I, Robot -- Installment One

Sep 08, 2010 01:32

When discussing I, Robot, lilisonna said:

We’ll start with the fundamentals; the three laws of robotics. Do they make sense? If you were building an autonomous robot, do you think that you’d incorporate any of the three laws? All of them?

Just to remind those playing from home (because I had to look up the exact wording myself), the Three Laws are:
    A robot may not injure a human being or, through inaction, allow a human being to come to harm.
    A robot must obey any orders given to it by human beings, except where such orders would conflict with the First Law.
    A robot must protect its own existence as long as such protection does not conflict with the First or Second Law.
I wonder if putting a fourth law in there concerning allowing humans free will would keep the robots from taking over in the end. It would have to be a strong one to overcome the ‘allowing a human being to come to harm’ clause and I’m not sure how it could be phrased to allow human mistakes/risks but to prevent murders and the like.
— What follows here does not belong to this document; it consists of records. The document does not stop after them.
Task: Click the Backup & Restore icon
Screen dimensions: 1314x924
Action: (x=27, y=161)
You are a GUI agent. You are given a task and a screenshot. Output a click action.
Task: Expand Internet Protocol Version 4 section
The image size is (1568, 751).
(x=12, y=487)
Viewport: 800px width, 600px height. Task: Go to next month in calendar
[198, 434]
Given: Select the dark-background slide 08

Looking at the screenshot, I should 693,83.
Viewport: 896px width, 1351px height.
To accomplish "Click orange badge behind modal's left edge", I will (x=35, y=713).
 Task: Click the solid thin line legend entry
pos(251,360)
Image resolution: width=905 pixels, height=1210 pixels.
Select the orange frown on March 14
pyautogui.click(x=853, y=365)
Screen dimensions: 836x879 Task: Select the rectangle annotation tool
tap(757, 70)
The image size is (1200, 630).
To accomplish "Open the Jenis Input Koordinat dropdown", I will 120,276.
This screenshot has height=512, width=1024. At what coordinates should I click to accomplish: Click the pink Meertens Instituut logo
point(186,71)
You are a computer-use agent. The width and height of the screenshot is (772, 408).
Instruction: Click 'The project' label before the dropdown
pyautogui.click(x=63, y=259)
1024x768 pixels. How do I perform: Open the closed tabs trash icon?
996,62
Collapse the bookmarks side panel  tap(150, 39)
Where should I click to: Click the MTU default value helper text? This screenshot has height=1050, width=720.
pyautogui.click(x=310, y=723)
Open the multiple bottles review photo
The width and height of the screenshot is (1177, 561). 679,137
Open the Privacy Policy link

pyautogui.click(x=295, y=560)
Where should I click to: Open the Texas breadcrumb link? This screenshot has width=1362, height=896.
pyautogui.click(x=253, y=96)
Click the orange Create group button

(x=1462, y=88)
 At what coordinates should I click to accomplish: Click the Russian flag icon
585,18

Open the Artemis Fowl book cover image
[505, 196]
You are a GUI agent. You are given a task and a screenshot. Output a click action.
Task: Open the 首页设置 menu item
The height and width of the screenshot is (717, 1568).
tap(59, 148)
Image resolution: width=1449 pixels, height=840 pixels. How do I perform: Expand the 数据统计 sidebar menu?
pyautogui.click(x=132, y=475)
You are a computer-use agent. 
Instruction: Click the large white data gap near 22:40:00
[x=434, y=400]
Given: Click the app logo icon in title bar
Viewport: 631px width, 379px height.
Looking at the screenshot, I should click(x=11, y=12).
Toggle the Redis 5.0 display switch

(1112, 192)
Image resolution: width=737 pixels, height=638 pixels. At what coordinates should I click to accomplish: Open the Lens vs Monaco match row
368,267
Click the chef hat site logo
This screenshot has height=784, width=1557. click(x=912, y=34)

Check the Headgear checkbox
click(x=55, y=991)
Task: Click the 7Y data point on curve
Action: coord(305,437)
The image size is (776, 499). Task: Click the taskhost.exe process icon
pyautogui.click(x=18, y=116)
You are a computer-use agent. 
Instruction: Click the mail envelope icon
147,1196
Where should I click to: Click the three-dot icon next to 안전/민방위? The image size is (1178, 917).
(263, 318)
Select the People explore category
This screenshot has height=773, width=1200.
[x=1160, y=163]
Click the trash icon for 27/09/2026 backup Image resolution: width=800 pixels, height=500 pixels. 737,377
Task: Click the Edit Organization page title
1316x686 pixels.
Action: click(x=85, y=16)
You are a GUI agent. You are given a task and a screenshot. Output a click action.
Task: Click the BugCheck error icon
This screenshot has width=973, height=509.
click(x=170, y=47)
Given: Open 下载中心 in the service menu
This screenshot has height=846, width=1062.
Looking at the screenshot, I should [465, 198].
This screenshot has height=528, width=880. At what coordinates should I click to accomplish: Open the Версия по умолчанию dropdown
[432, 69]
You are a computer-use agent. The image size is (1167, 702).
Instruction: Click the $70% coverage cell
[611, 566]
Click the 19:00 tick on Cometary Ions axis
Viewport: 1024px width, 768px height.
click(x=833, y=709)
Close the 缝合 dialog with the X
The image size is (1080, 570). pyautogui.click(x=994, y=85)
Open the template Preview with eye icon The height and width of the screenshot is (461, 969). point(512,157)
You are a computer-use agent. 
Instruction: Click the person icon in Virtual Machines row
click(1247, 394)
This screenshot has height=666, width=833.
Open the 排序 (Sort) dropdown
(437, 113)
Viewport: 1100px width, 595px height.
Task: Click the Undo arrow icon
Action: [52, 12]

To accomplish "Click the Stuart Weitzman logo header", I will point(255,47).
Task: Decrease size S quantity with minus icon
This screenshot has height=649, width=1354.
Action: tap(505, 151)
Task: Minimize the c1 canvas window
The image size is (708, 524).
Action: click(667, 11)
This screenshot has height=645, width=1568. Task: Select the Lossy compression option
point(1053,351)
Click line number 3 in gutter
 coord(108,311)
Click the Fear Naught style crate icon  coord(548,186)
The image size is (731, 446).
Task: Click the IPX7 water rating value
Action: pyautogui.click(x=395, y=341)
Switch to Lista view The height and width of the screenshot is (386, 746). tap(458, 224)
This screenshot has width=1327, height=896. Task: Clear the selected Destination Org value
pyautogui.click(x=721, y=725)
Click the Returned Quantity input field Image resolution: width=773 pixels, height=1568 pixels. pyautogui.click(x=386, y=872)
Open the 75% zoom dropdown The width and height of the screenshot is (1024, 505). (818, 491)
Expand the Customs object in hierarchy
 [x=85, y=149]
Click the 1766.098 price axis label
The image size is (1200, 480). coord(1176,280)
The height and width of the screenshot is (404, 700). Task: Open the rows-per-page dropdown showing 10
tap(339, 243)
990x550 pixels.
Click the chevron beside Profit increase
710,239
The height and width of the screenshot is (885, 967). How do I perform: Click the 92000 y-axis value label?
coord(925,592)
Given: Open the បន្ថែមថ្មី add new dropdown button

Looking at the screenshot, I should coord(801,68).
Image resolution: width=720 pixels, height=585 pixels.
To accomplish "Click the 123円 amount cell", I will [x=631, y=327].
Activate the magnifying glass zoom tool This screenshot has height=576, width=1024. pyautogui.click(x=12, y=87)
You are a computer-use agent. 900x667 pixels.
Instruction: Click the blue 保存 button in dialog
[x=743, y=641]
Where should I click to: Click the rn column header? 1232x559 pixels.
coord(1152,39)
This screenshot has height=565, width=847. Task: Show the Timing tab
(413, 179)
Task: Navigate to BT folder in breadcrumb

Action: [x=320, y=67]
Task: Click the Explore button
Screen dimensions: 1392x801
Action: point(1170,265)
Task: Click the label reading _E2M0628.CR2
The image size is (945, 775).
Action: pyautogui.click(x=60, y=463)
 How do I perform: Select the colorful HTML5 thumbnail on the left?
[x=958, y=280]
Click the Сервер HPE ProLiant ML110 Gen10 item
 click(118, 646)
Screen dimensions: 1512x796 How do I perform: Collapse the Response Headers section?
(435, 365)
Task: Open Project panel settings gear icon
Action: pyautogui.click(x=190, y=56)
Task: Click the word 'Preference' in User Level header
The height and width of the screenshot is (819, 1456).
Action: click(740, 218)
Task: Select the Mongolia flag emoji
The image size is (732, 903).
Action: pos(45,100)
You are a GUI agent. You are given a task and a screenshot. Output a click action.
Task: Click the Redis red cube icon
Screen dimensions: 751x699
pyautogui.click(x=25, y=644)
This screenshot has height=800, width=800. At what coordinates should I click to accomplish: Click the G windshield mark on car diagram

Robocop has it easier with “Protect the Innocent" and "Uphold the Law" but those seem even more twisty, as that means the robot has to know which laws are applicable with what amount of force and, even worse, who’s the innocent party in an immediate assessment.

Still, I think /some/ laws would be important. In “Little Lost Robot,” Asimov expounds at some length of the potential drawbacks of weakening the First Law.

I’m inclined to say that we’d never build completely autonomous robot (and possibly that the three laws, in fact, mean that Asimov’s robots aren’t autonomous either) because that’s just not how robotics have come to be used. In general, our current society uses robots to perform very specific and repeatable tasks. The military uses robots a lot (and would love to use them more). And while for right now most of the “harming humans” bits are still controlled by humans, there are always calls for papers on Thinking Attack Robots. DARPA would love for someone to build them an unmanned attack vehicle that could accurately decide to fire upon a designated target.

However, there’s still an underlying fascination with Asimov’s laws. Maybe it’s he got there first, or there’s some resonance with the laws in general, but even in military robotics circles, there’s some attention paid to the Three Laws of Robotics.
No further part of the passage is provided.